La « prospérité commune » (ce qui veut dire durable et mieux partagée) est le slogan économique. Il est crédible en raison d’une part de la prudence des objectifs, ensuite des moyens d’un pouvoir renouvelé jusqu’à la tête de la banque centrale, enfin de la dynamique propre des agents économiques libérés. Car, dans le cadre d’une certaine orthodoxie financière, le rebond est bien là. Les indicateurs avancés des directeurs d’achat ont retrouvé leurs records de 2013. Comme dans les pays de l’OCDE, c’est la consommation qui tire l’activité avec un rebond plus marqué des services. Le cycle va sans doute être plus vif que ce qui a été annoncé au sommet. Certes, le choix de préserver les équilibres malgré un budget de la Défense en hausse de 7,2 % annonce une politique d’investissements publics sans nouveaux levier, mais, au-delà des effets de libération, la Chine est un gagnant de second rang (derrière les Etats-Unis) de la guerre d’Ukraine. Ses ressources énergétiques sont sécurisées avec une facture au rabais par rapport à celle des Européens ou du Japon. Le score de la croissance 2023 sera sans doute plus proche de 6 % que des 5 % de l’objectif officiel. La Chine va ainsi redevenir un contributeur au cycle mondial. Entre 4 % et 4,5 %% de croissance pour le pays émergents grâce à son score peuvent porter au-delà de 3 % a croissance mondiale malgré les hausses de taux directeurs annoncés en Europe et aux Etats-Unis.
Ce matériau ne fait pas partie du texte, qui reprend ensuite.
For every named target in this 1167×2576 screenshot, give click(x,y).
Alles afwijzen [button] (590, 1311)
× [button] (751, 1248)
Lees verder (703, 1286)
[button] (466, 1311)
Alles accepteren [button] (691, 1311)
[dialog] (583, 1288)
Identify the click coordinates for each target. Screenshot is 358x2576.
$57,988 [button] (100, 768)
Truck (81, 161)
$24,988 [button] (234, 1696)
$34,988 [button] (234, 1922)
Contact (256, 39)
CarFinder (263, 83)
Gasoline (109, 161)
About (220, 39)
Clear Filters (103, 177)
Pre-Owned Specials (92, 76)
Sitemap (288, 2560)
Mais la bonne tendance va aussi contribuer à un maintien de prix élevés pour les matières premières et pour les approvisionnements. La conjoncture chinoise de croissance sans inflation interne va contraster avec une inflation dans les pays développés qui ne va pas vraiment diminuer, mais dont la conjoncture est toujours soutenue par les liquidités et plans budgétaires … justement inflationnistes.